• Eridrus 252 days ago

    I am skeptical of anomaly detection since in my experience anomalies are common and diverse and don't actually matter, so I expect these systems to basically inundate people with false positives.

    Their offline training accuracy is garbage: 16% precision, so all of the real work is basically being done in the online training portion, which gets it to a respectable 82%+ precision.

    But they don't tell you how many alerts they had to label to get those numbers. Maybe over the long run you get those numbers, but you really want to know if it takes 10 or 10,000 examples to get there.
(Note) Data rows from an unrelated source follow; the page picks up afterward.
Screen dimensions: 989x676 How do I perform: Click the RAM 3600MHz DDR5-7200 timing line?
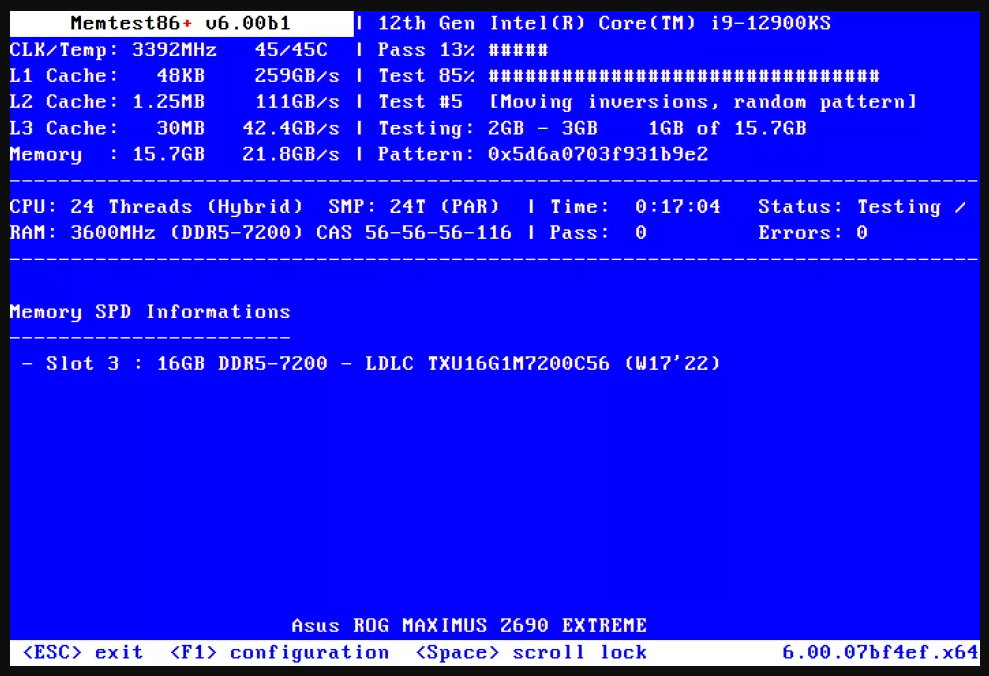click(260, 233)
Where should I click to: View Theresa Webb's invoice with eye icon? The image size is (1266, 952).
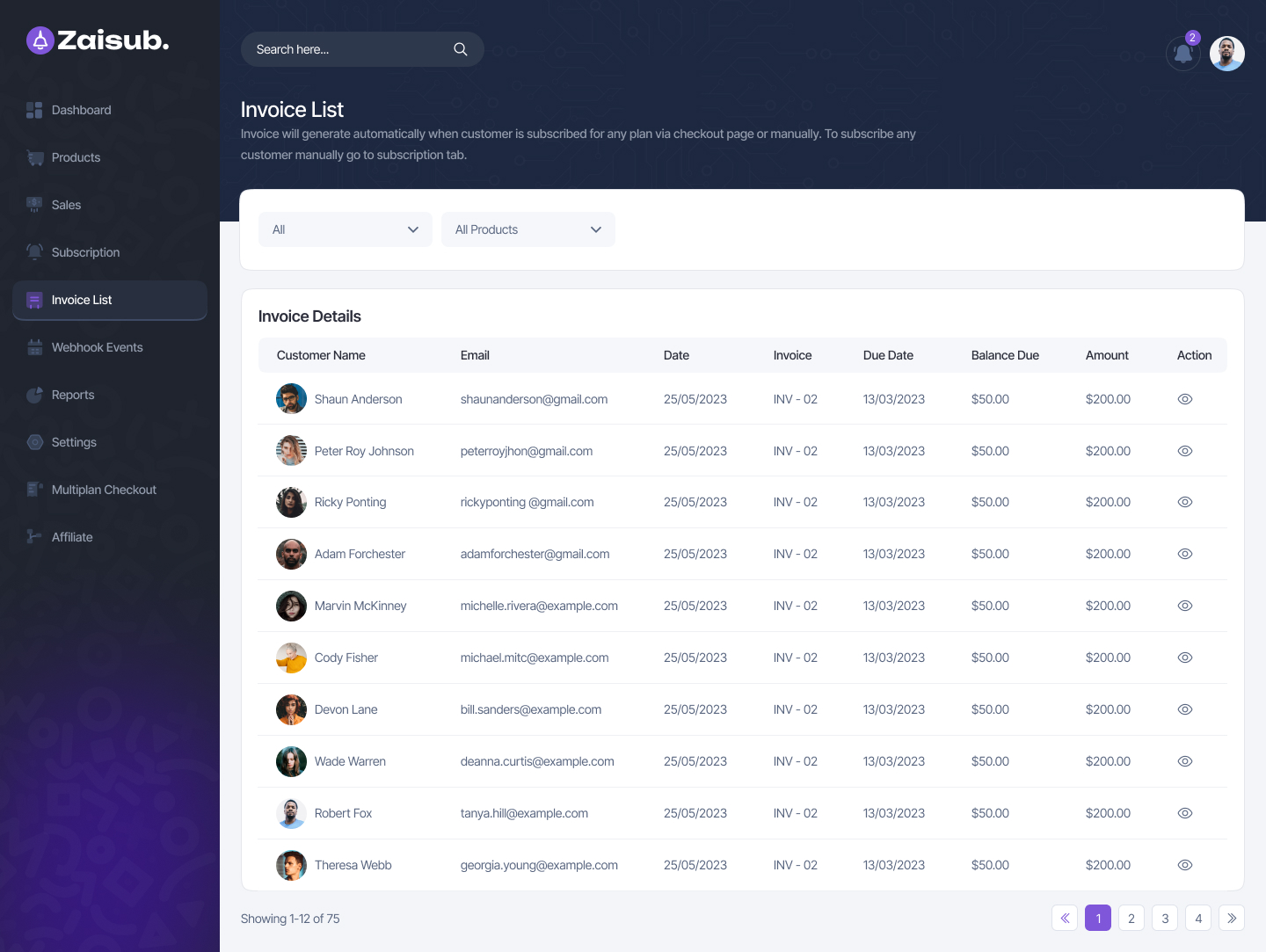[1184, 865]
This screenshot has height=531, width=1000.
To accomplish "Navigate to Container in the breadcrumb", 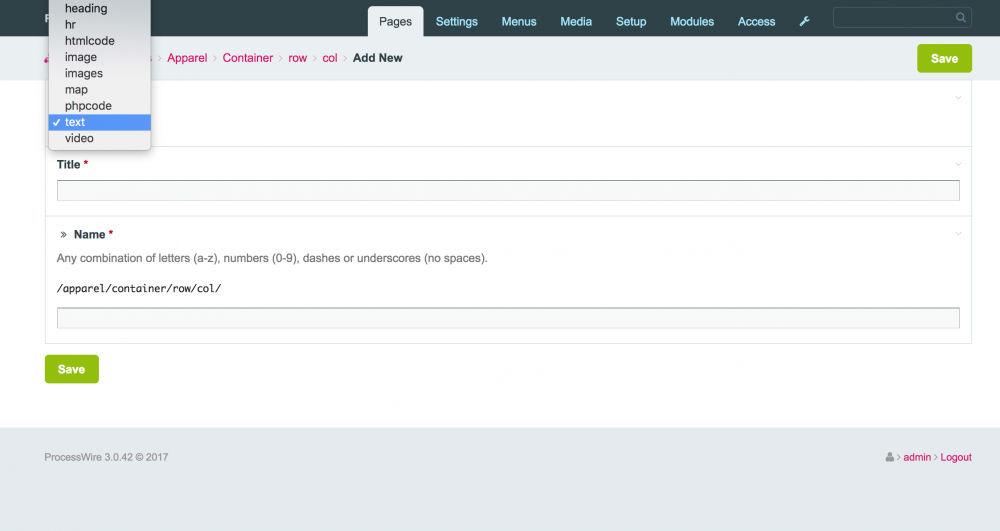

    Also, their dataset distribution is very different to reality: they have 7% of their dataset annotated as real anomalies; I don't think anyone in the real world wants 5% of their log entries to get flagged as anomalies. So I expect their precision numbers to be far worse on more realistically distributed logs.

    • jstarfish 252 days ago

      It's a good time to make some money baffling people with bullshit in the cybersecurity space.

      Of course if you let an ML-powered "anomaly detection" engine run rampant on your logs, it's going to find anomalies...just like if you hire a ghost hunter, you'll be informed that your house is haunted. In the end, ghost chasing is all this anomaly nonsense turns out to be-- the justifications for conclusions by ML practitioners and ghost hunters alike tend to be equally mumbly and hand-wavy.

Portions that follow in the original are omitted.